As the van inches along a washboard road, you peer through its tinted windows and stare at the many faces looking back without showing yours. Kids are playing soccer, most of the men are away at work, and everyone else is busy with the business of life. They are washing clothes in the creek that bisects the community, collecting and carrying bundles of wood, bathing in buckets of water, and preparing for the next and maybe the first and only meal of the day.
The van comes to a stop. You get out and open your backpack to do a quick inventory: water bottle, cell phone, camera, and hand sanitizer. You take your scheduled does of Malarone. And, double-fisting two aerosol cans, you envelope yourself in a cloud of SPF 50+ sunscreen and Deep Woods Insect Repellent. Stepping out of the mist you re-tie your hiking boots, put on your sunglasses and adjust your wide brimmed hat. You are ready to negotiate. You are ready to create a market for good.
You begin trekking towards the tower that carries electricity over but not into the community. The reply to your personal ad looking for a poor person indicated that she lived in the second row, three houses down from the tower. Your driver/interpreter struggles to keep pace with you.
At the designated location, you find a makeshift shelter with a tattered sheet covering the doorway. You knock on the door frame. The person you have come to see pulls back the sheet and smiles. You catch a glimpse of two little ones fast asleep. They are wrapped in blankets and laying on a dirt floor. “Uno momento” she says. She ducks back inside and appears again with three broken but still functional plastic chairs. She sets them up around a table just outside her doorway.
You take a seat at one end. She takes a seat at the other end. Your driver/interpreter takes the third seat. From one of the many pockets of your cargo pants, you pull out $100 worth of local currency. You count it out, stack it neatly, slip it into an envelope, and place it on the table in front of you. Out of the billions of poor people who answered your personal ad you chose her. She promised to use the $100 to send her kids to school.
From another pocket, you take out a pencil and some paper. You give her a quick glance, begin writing, pause, give her another glance, erase, and write down your price.
5 hugs, many smiles, two kisses on the cheek, the chance to play with your kids, meet your neighbors, share lunch and dinner, and participate in a customary dance.
You fold up the paper and pass it to your interpreter. He gives it a quick read, leans over and whispers your price into her ear. Steely-eyed and without any emotion, she instructs him to make some changes. He does and passes her counter-offer back to you.
5 hugs, many smiles, two kiss es on the cheek, the chance to play with her kids, meet her neighbors, share lunch and dinner , and participate in a customary dance.
Truth be told, you are a bit disappointed. You have traveled so far to meet her. You have withstood unbelievable humidity, high temperatures, mosquitoes, and limited access to bathrooms. On top of it all, you got diarrhea. And, after taking some Cipro, you are now constipated. You have endured a lot.

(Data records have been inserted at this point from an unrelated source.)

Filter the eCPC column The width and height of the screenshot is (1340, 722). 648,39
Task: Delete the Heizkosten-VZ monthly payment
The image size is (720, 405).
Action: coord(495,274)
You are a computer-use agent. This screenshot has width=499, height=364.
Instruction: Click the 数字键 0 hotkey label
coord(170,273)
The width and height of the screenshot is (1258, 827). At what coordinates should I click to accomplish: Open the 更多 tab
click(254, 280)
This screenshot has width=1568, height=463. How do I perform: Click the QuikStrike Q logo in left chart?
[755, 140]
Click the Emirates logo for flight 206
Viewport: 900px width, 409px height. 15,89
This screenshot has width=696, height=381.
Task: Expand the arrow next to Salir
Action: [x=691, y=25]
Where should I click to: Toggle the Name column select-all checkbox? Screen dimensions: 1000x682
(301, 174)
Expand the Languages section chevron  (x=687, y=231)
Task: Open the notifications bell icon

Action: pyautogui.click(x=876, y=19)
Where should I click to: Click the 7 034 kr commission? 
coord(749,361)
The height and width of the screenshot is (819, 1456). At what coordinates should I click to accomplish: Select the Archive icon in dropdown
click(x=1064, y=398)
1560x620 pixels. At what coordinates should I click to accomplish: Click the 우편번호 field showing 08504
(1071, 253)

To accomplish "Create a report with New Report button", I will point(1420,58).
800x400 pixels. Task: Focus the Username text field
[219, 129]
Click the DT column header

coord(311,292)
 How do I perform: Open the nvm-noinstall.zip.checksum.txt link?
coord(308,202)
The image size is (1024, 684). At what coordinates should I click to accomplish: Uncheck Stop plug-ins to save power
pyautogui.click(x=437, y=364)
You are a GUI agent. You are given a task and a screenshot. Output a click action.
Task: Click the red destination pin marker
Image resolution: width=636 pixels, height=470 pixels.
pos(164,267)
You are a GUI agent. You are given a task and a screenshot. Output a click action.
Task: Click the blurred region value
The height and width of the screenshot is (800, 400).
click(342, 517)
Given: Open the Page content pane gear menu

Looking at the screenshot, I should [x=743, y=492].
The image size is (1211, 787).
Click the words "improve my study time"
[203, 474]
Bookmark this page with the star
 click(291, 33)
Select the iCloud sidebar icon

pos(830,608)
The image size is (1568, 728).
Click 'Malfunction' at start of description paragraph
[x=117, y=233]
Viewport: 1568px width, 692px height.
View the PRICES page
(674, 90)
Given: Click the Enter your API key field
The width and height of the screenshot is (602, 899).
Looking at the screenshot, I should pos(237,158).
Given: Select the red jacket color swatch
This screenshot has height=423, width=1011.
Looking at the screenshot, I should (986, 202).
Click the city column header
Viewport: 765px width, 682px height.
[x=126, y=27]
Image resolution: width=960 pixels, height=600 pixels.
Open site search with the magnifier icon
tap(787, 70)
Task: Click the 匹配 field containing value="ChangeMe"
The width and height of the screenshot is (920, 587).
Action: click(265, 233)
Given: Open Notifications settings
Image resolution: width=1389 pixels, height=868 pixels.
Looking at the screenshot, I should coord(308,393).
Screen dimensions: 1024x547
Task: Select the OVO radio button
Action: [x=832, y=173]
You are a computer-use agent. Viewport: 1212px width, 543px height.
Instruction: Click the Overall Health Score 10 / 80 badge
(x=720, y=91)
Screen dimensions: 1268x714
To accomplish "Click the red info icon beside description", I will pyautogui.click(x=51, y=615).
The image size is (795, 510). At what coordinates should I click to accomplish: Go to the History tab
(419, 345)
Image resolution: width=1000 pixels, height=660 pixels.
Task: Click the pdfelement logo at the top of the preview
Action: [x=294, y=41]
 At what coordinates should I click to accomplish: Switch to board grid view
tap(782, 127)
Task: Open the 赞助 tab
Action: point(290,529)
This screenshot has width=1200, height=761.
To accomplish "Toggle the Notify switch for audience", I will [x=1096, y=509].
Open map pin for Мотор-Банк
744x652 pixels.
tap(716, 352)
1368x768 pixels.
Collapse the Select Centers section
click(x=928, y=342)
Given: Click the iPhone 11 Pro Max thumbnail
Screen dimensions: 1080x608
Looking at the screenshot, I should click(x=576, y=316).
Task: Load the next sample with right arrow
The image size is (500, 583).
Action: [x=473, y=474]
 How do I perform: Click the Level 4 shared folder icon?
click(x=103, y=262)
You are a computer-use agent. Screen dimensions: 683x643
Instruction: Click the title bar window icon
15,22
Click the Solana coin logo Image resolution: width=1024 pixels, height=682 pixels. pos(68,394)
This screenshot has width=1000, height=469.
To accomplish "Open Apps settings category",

After regaining your composure, you reply to her counter-offer.
5 hugs, many smiles, two kiss es on the cheeck, the chance to play with her kids, meet her neighbors, and dinner , and participate in a customary dance
You pass it back to your interpreter. He notes the changes. She nods her head in approval. You reciprocate. With the terms of trade settled, you slide the envelope of cash across the table. She picks it up and begins preparing for lunch.
Lunch is served, you meet the neighbors, get your hugs and the picture. In the van, you whip out your hand sanitizer and offer some to your driver. He declines. You squirt a dollop into your palm, rub your hands vigorously and with a smile say “aeropuerto, por favor.”
In the market for good, getting to a mutually agreeable terms of trade is difficult. It takes time, energy and in many cases the assistance of an interpreter. It can be miscalculated. You may ask for too much. The price they offer you may be too low. Frustrated, one of you or both of you may end up walking away. In either case, you both lose out on an exchange that is mutually beneficial.
Ultimately, the terms of trade will be determined by your relative bargaining strengths. You come from a position of strength. You have more disposable income than your exchange partner. Your desire to help the poor is strong but more than likely not as strong as their desire to receive $100. There are billions of poor people. There are only so many do-gooders. Finding another poor person willing and able to pay the right price for your $100 is relatively easy. For a poor person, gaining access to another do-gooder may not be.
What other variables do you think influence the terms of trade? Your religious background? Your political affiliation?
At what point, if any at all, does a poor person say enough is enough and ask you to leave?
I am sure the poor get together to share notes about their experience with do-gooders. I imagine they talk about the goods and services we prefer, how to give us just enough but not too much, and how to keep us coming back.
What do you think?
What price would you charge a poor person for access to $100?